Notes to ensure the validity of the authorization for others to exercise the rights of the capital contributor member15/09/2021 admin
In the business operation and management of enterprises, it is prevalent for an organization, individual (the authorization) to authorize another individual (the authorized) to execute one or several duties (scope of the authorization) such as signing commercial agreements or participating in a meeting,… Nevertheless, it is an essential matter in some exceptional cases, most distinctly the authorization for others to exercise the rights of a capital contributor member. Besides, the capital contributor’s obligations must comply with and execute, for example, completing their contribution of capital within 90 days from the day being issued with the Enterprise Registration Certificate, the right(s) of them can affect the development of the enterprise itself and directly affect the benefits and interests. Therefore, apart from selecting a suitable and trustworthy person, they should consider certain matters to ensure the validity of the authorization for another person to exercise the rights of capital contribution. This article will mention some fundamental issues to secure the power of attorneys is valid.
1. The content of powers of attorney
According to the general principle, a capital contributor member, when authorizing an authorized representative will still have to take responsibility towards a third party for the duties resulting from the rights and obligations exercised by the authorized representative. However, a power of attorney should still stipulate the scope of authorization to clarify the tasks authorized representatives are obligated to execute and take responsibility for towards the principal. Simultaneously, if the authorized representative engages in activities beyond their capacities, the scope of the authorization will be the basis for determining the responsibilities according to Article 143 of the Civil Code 2015. It should be noted that none of the restrictions that the capital contributor member places upon their authorization regarding the execution of their rights and obligations in the Members Council shall be effective to a third party.

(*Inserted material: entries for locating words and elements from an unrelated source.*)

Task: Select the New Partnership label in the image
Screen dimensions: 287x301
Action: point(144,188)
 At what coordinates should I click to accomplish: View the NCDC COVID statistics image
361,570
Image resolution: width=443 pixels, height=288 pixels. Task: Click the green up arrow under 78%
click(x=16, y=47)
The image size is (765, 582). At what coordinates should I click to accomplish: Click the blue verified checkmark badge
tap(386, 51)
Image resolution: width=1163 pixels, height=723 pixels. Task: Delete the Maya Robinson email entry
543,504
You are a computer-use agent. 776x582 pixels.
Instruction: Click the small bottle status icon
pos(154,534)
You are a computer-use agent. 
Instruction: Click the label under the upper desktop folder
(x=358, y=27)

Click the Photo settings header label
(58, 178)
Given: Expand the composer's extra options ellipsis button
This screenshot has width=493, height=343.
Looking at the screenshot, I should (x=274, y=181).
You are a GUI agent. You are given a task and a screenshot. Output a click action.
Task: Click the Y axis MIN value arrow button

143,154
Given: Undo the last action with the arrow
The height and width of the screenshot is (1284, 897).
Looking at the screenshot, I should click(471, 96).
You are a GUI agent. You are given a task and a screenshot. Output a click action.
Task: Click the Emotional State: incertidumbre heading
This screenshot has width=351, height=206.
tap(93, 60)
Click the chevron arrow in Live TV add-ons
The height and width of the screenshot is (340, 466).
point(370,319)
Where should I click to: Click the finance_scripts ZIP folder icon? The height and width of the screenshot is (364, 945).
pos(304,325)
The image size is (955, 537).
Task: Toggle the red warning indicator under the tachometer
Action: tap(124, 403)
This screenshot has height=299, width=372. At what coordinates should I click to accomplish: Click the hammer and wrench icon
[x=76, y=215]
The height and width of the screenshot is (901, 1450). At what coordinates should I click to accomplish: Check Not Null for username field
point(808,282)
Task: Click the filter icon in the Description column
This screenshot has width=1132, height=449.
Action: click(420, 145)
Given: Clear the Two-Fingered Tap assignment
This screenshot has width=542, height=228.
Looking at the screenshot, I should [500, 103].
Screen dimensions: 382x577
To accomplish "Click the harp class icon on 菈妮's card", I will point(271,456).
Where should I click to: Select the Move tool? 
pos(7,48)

Powers of attorney appointing an authorized representative must be notified to the company and take effect only from the date the company receives the document. According to Clause 4, Article 14 of the Enterprise Law 2020, the document appointing an authorized representative must include the following principal contents:
- Name, enterprise identification number, head office address of the the capital contributor member;
- Number of the authorized representative and the respective ratio of capital owned by each the authorized representative;
- Surname, first name, contact address, nationality, the ID number of each individual the authorized representative;
- Term of authorization corresponding to each authorized representative; in which the starting date of representation shall be specified;
- Surnames, first names, signatures of the legal representative of the the capital contributor member and the authorized representative.
Therefore, if a power of attorney does not fully represent the statutory contents or can be expressed but the content is incomplete, is that power of attorney valid? From the author’s perspective, the Law on Enterprises does not provide a clear solution when a power of attorney lacks one of the prescribed contents or the information on such contents is ambiguous or insufficient. Before coming to conclusions, it is necessary to consider and evaluate each case. For instance, an organization has the right to appoint many authorized representatives to attend meetings of the Members Council. Although the powers of attorney do not specify the percentage of capital contribution for each authorized representative, they can be deemed not contrary to law provisions, not affecting the authorized representative’s rights because they own the same amount of capital contribution.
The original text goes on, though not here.